The subject-matter of Claim 1 of the main request is thus to be considered as novel within the meaning of Article 54 EPC.

4. Closest prior art, problem and solution

4.1. For the reasons given in section 3.1 above the Board considers that the pet shelter known from document D1 is of a basically different type to the type of pet door with which the present application is concerned. The Board therefore cannot accept that this pet shelter is the prior art closest to the present invention and sees as closest a pet door of the type disclosed by document GB-A-1 567 001 (see especially Figure 1 which is the same as Figure 6 of the present application). The pet door disclosed in document EP-A-0 076 026 (see especially Figure 1) is similar but not as clearly depicted as in Figure 1 of document GB-A-1 567 001. Such pet doors do not have an aperture of merely short length but of a greater axial length resulting in a tunnel portion for example for masking a thick door or for housing a latch mechanism for the flap, the flap then being mounted in the tunnel portion with the bottom of the flap at the same level as the lower surface of the tunnel portion.

4.2. These pet doors suffer from the disadvantage shown in Figure 3 of the present application, namely that a pet, having once pushed its paw under the flap but then deciding not to continue passing through the door, may encounter difficulty or even injury when trying to retract its paw which becomes trapped and wedged between the flap and the tunnel portion.

4.3. The Board therefore sees the objective problem arising from the closest prior art as being to avoid paw injury if the pet changes its mind about proceeding through the pet door.

4.4. The pet door according to the invention solves this problem by stepping the margin, ledge or shelf adjacent the bottom edge of the flap downwardly to provide an enlarged clearance for the pet's paw between the tunnel portion and the bottom edge of the flap when the flap is displaced in at least one direction.

## EXTRACTED DATA
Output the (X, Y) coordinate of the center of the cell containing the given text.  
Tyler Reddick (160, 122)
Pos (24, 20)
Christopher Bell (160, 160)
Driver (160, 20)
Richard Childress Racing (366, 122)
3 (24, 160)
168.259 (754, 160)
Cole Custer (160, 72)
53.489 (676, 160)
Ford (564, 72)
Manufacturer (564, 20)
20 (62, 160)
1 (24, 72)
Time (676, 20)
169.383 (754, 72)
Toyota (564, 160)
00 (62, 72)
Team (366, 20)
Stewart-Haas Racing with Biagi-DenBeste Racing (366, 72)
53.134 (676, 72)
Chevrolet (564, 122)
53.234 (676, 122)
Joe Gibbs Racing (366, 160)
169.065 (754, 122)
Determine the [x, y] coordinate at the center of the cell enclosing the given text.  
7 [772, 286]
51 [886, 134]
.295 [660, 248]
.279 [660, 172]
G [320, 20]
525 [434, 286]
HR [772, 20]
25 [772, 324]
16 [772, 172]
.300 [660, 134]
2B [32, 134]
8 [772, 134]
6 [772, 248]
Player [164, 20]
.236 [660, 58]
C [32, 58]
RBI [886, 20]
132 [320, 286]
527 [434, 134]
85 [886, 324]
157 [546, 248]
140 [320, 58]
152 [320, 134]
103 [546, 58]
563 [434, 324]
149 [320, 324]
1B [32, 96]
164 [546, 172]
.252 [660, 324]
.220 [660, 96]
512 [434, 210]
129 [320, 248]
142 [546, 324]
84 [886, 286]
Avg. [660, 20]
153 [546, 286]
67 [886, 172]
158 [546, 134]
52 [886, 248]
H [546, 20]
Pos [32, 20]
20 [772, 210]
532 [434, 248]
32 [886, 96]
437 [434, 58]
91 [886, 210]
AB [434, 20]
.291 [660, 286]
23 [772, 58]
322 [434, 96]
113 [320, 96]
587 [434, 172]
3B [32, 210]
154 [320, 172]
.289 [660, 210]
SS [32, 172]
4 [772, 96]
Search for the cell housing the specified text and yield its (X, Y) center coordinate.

## PROBLEMS TO SOLVE
a - According to the text on pet doors, what objective problem does the Board see as arising from the closest prior art?
b - Rewrite everything in the text on pet doors from "4.4. The pet" down to "least one direction.", with "flap" changed to "shutter" throughout.

## REPLIES
a - Avoiding paw injury if the pet changes its mind about proceeding through the pet door.

b -
4.4. The pet door according to the invention solves this problem by stepping the margin, ledge or shelf adjacent the bottom edge of the shutter downwardly to provide an enlarged clearance for the pet's paw between the tunnel portion and the bottom edge of the shutter when the shutter is displaced in at least one direction.